Your copy should hold every record exactly and no images.
---------- Input records ----------
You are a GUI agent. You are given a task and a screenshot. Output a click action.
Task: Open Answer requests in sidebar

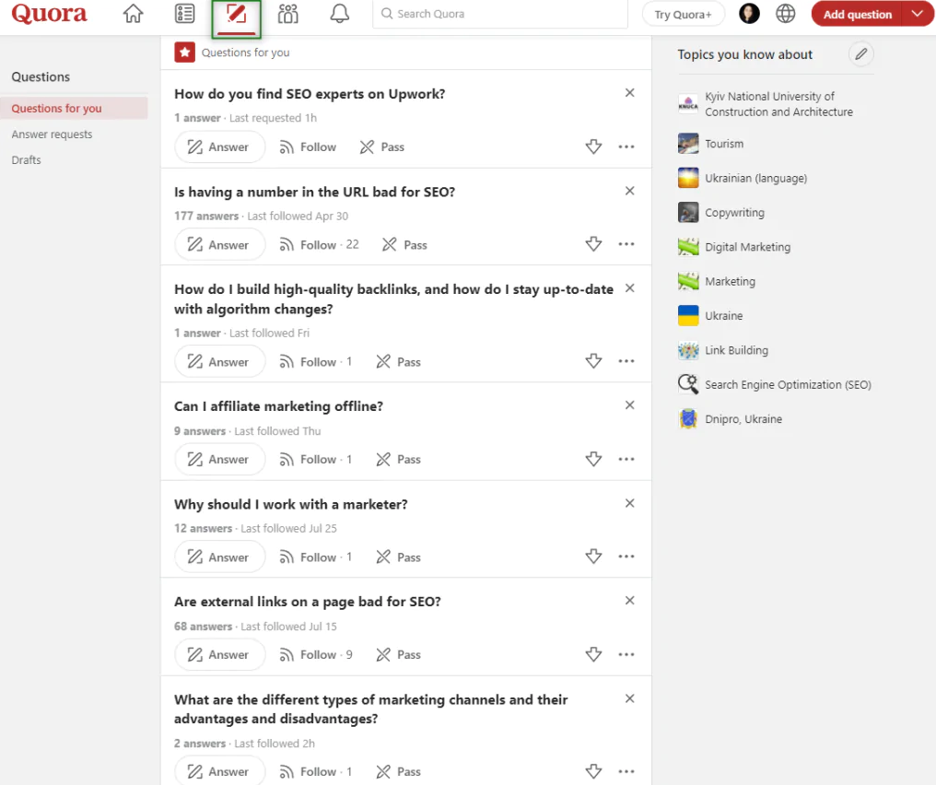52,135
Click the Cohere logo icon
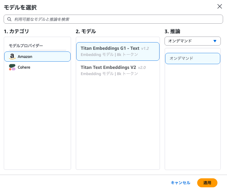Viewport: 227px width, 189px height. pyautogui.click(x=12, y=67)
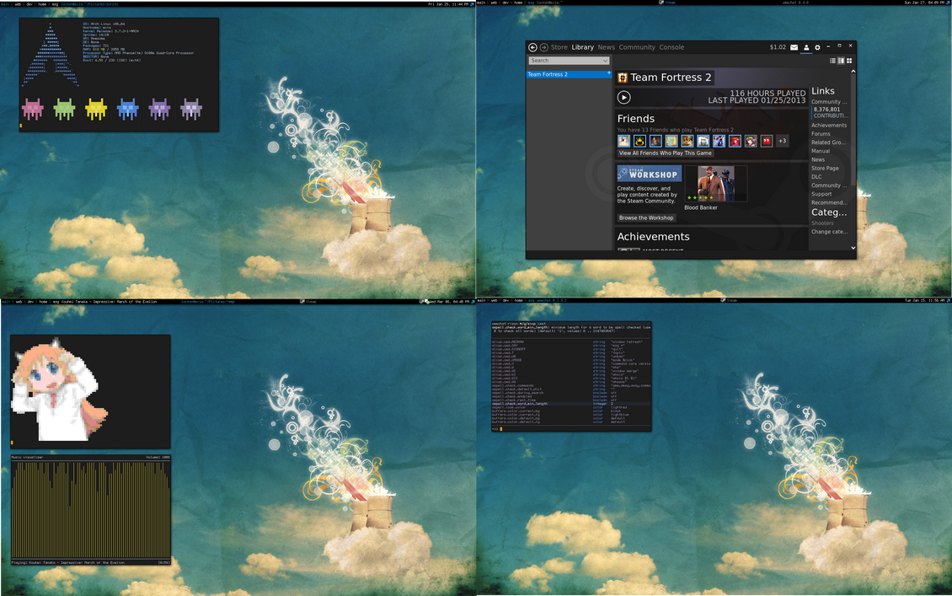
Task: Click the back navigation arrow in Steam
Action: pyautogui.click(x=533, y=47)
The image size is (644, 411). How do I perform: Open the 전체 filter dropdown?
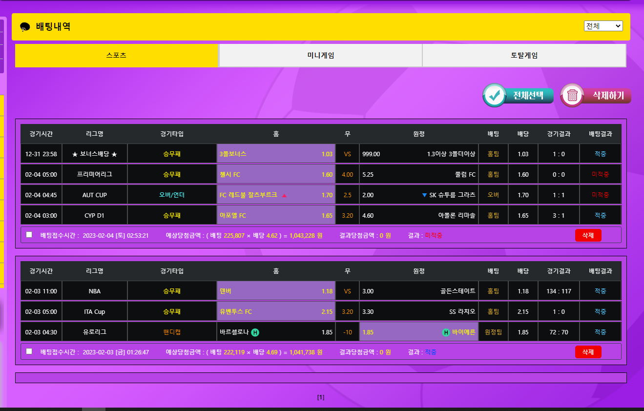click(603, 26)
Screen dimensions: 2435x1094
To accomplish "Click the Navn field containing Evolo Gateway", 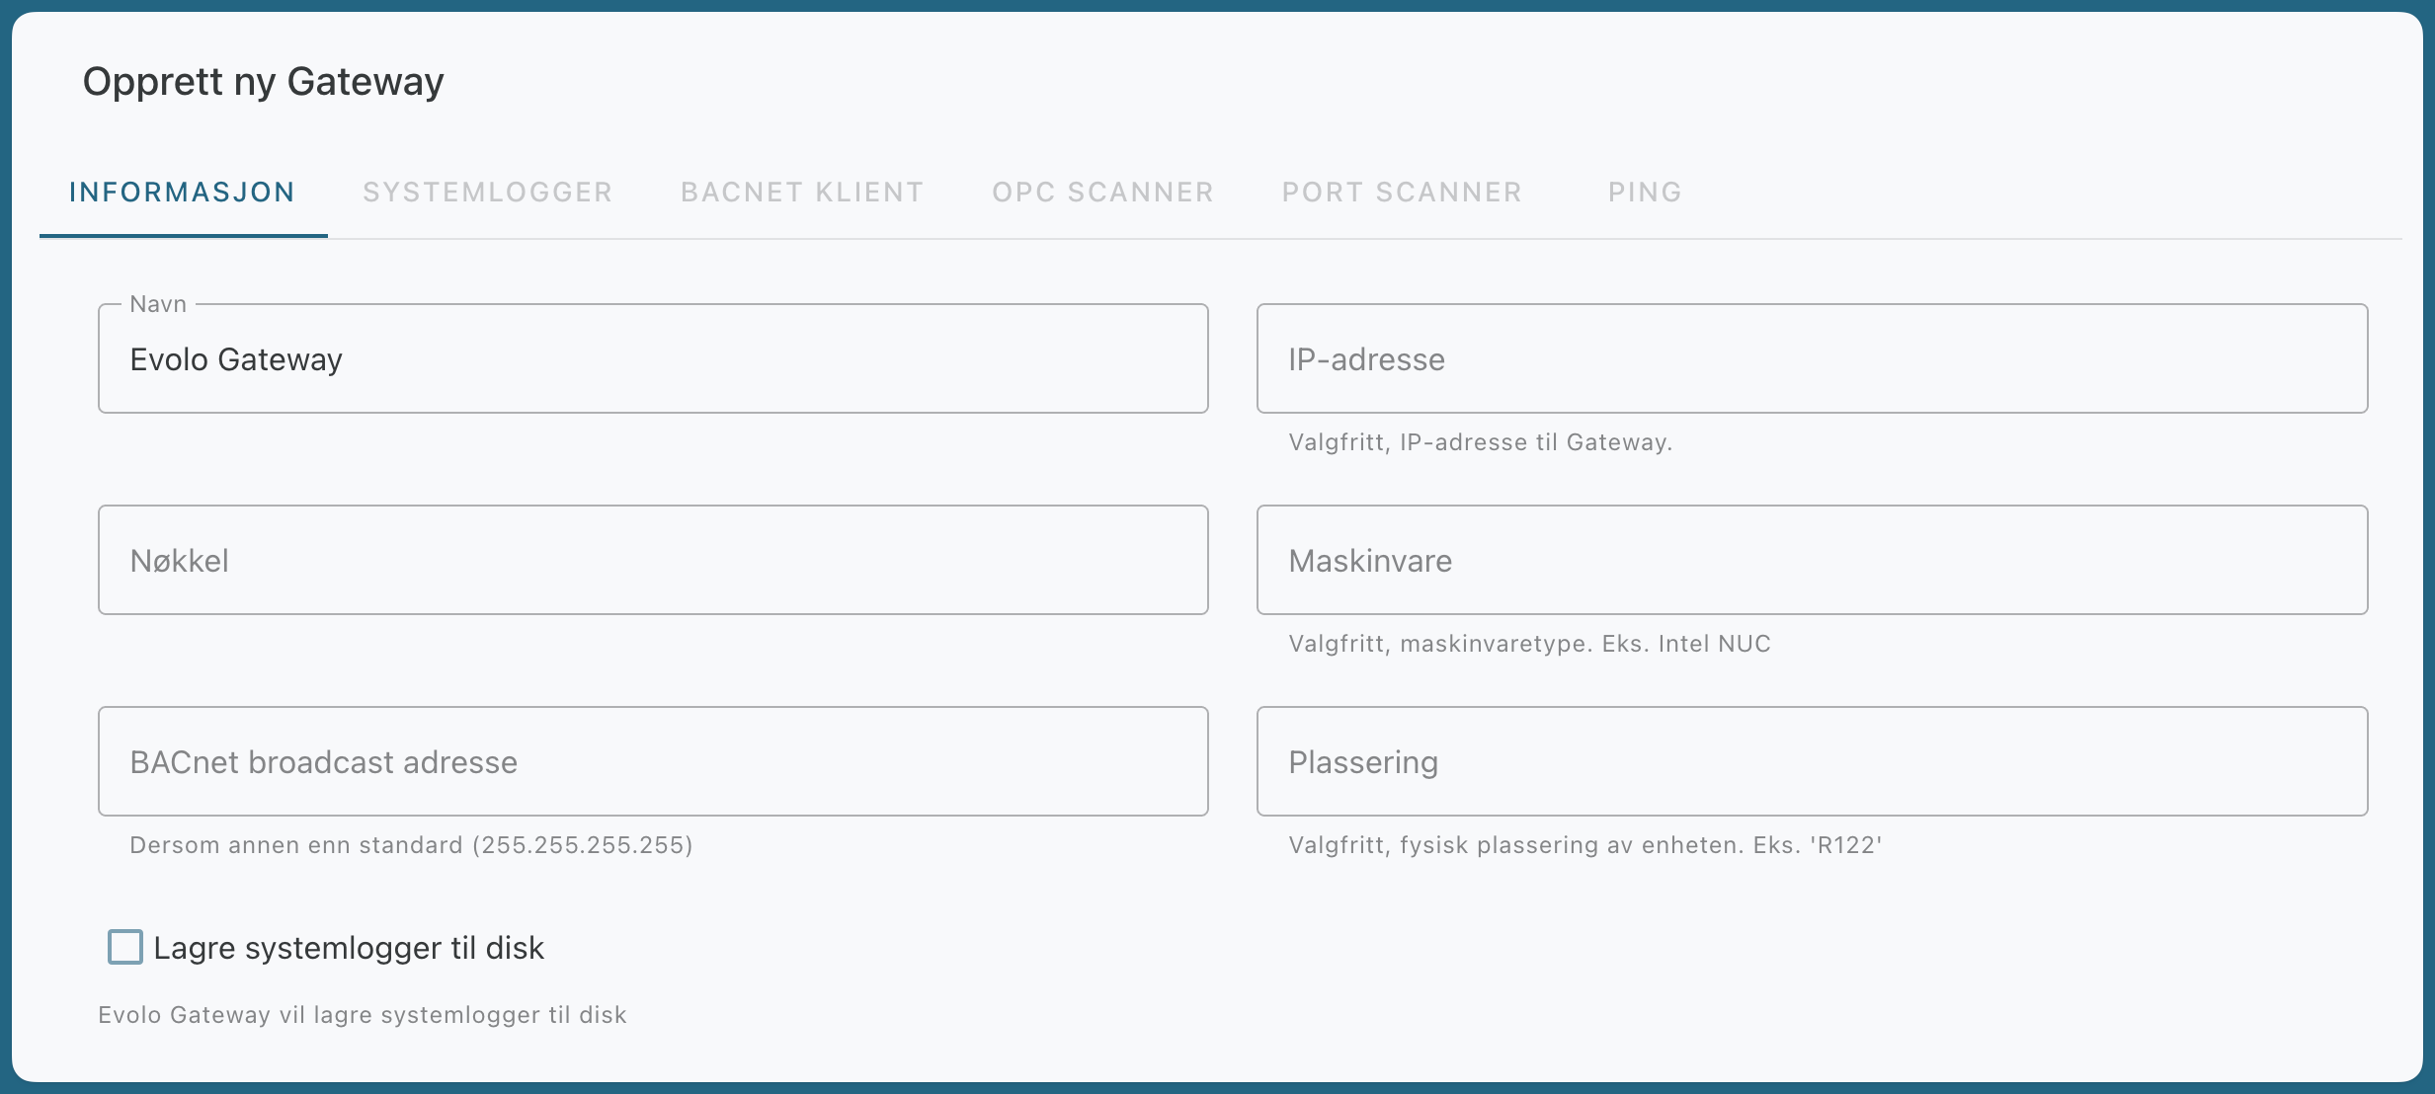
----------
## Reply to the task
You are a GUI agent. You are given a task and a screenshot. Output a click action.
Task: Open Answer requests in sidebar

52,135
Click the Cohere logo icon
Viewport: 227px width, 189px height. pyautogui.click(x=12, y=67)
Task: Click the back navigation arrow in Steam
Action: pyautogui.click(x=533, y=47)
The image size is (644, 411). How do I perform: Open the 전체 filter dropdown?
click(603, 26)
Screen dimensions: 2435x1094
To accomplish "Click the Navn field containing Evolo Gateway", 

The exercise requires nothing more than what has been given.